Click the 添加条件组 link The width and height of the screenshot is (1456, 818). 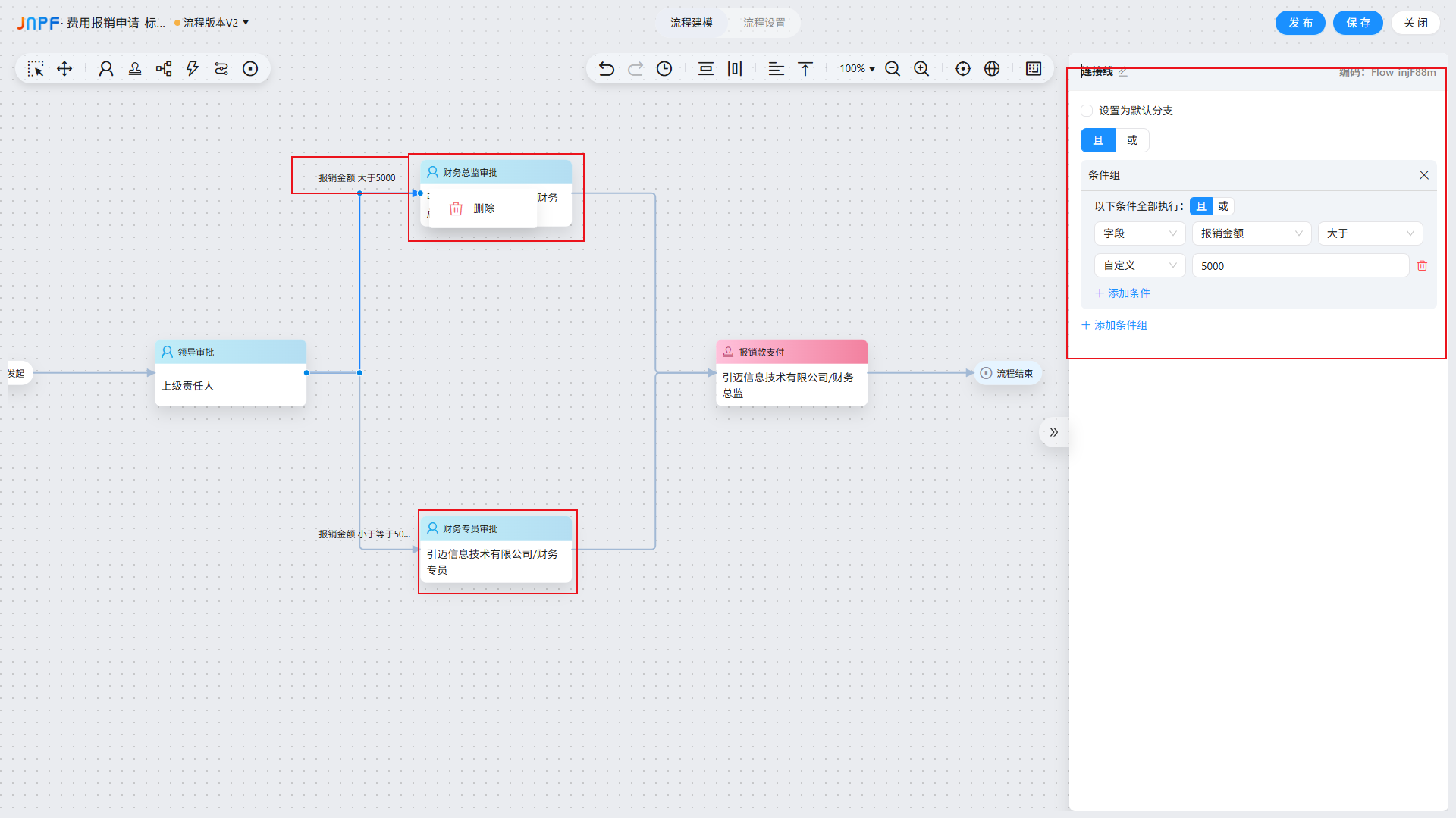point(1114,325)
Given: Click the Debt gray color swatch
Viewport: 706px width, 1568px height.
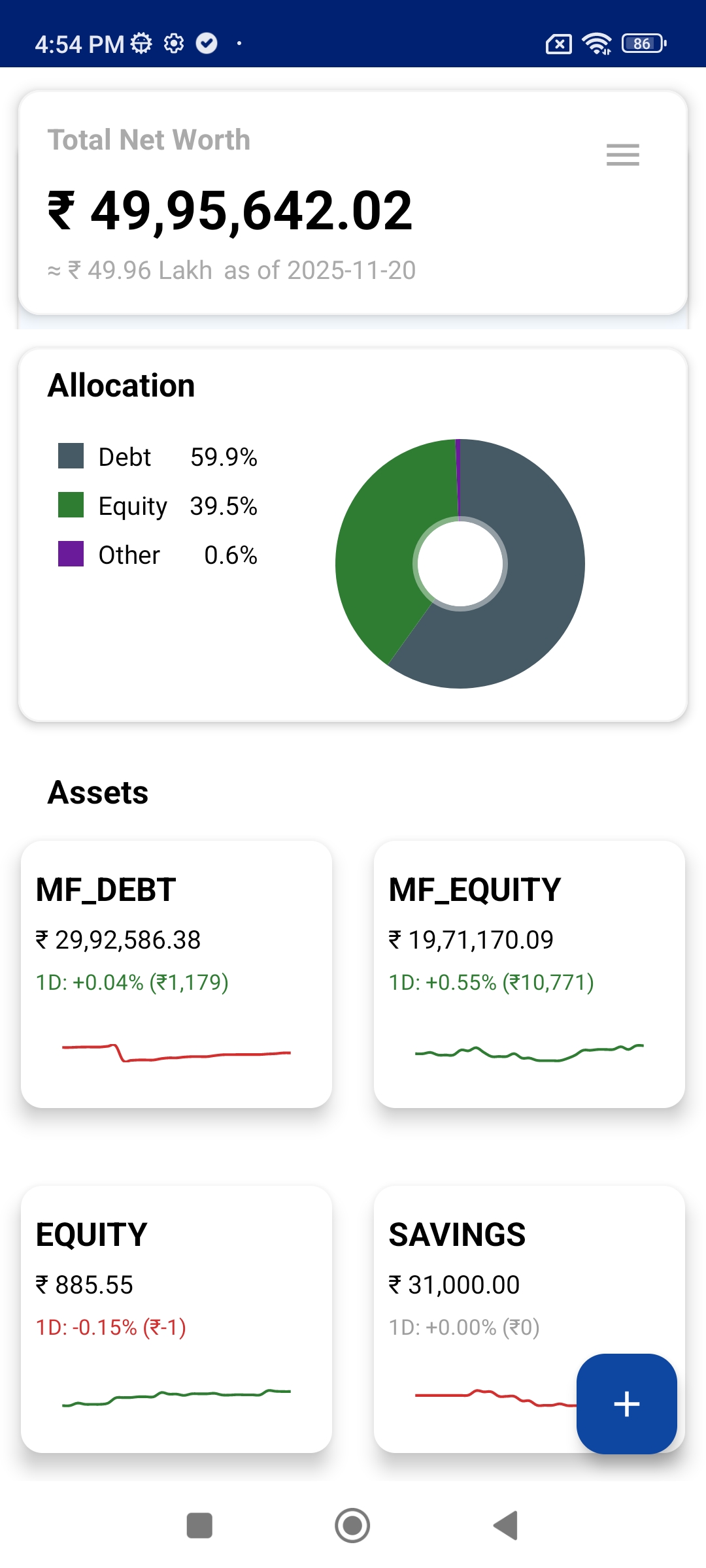Looking at the screenshot, I should (71, 456).
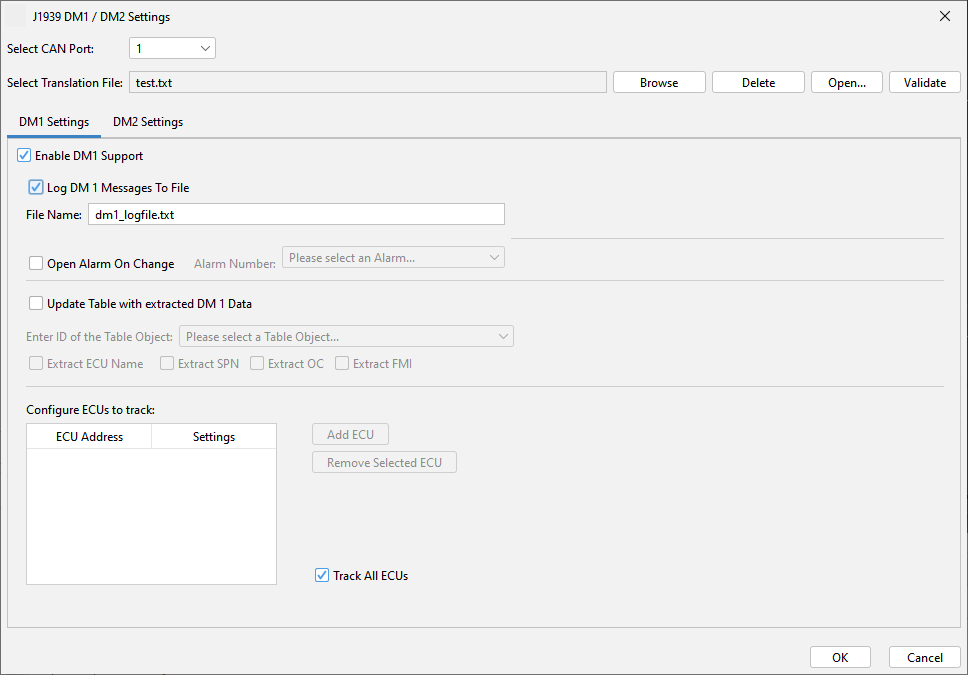Open the Select CAN Port dropdown
Screen dimensions: 968x675
tap(172, 48)

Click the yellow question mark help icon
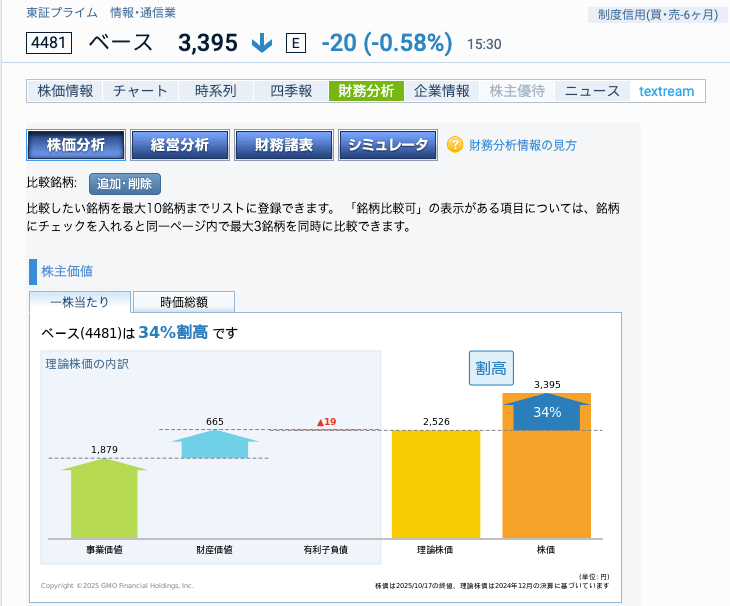(455, 145)
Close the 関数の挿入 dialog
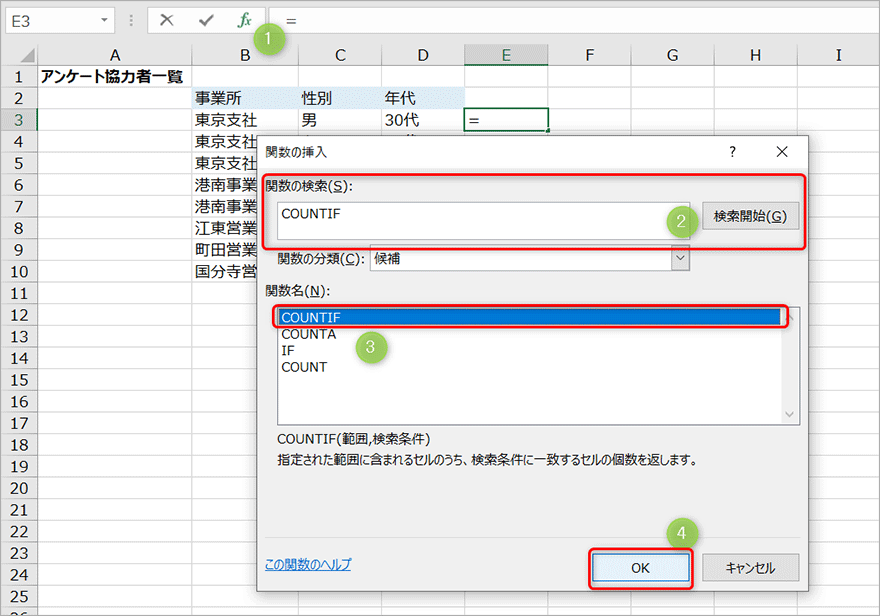880x616 pixels. [x=781, y=152]
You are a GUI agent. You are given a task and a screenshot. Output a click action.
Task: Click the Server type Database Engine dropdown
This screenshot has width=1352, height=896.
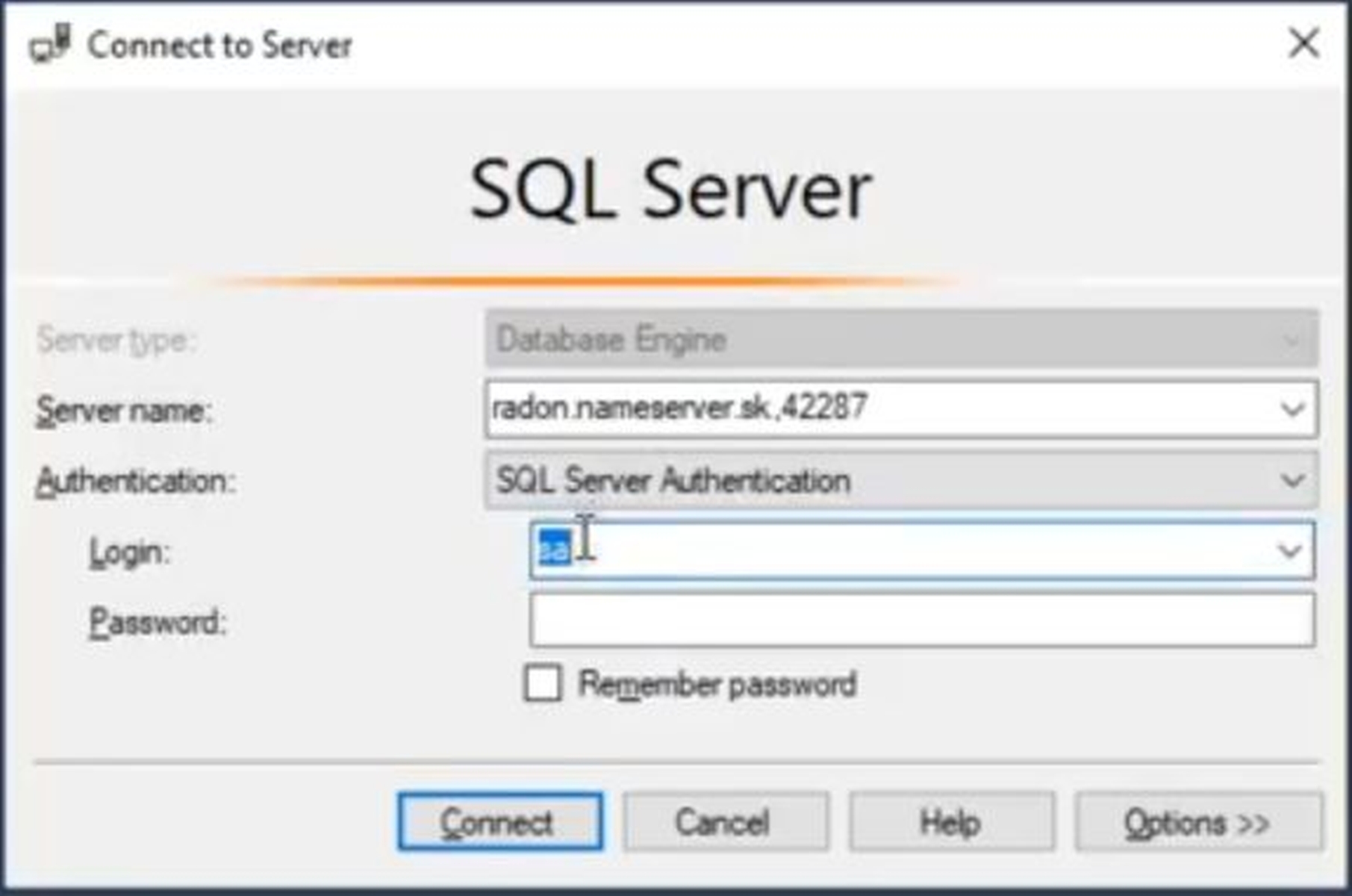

——————————

◆ **What the task asks**: Reproduce verbatim, and only, the lines starting at the one that contains "Click the yellow question mark help icon" and ending with the final line of the records; leave out the pictures.

◆ **Response**:
Click the yellow question mark help icon
(455, 145)
Close the 関数の挿入 dialog
880x616 pixels. [x=781, y=152]
You are a GUI agent. You are given a task and a screenshot. Output a click action.
Task: Click the Server type Database Engine dropdown
This screenshot has width=1352, height=896.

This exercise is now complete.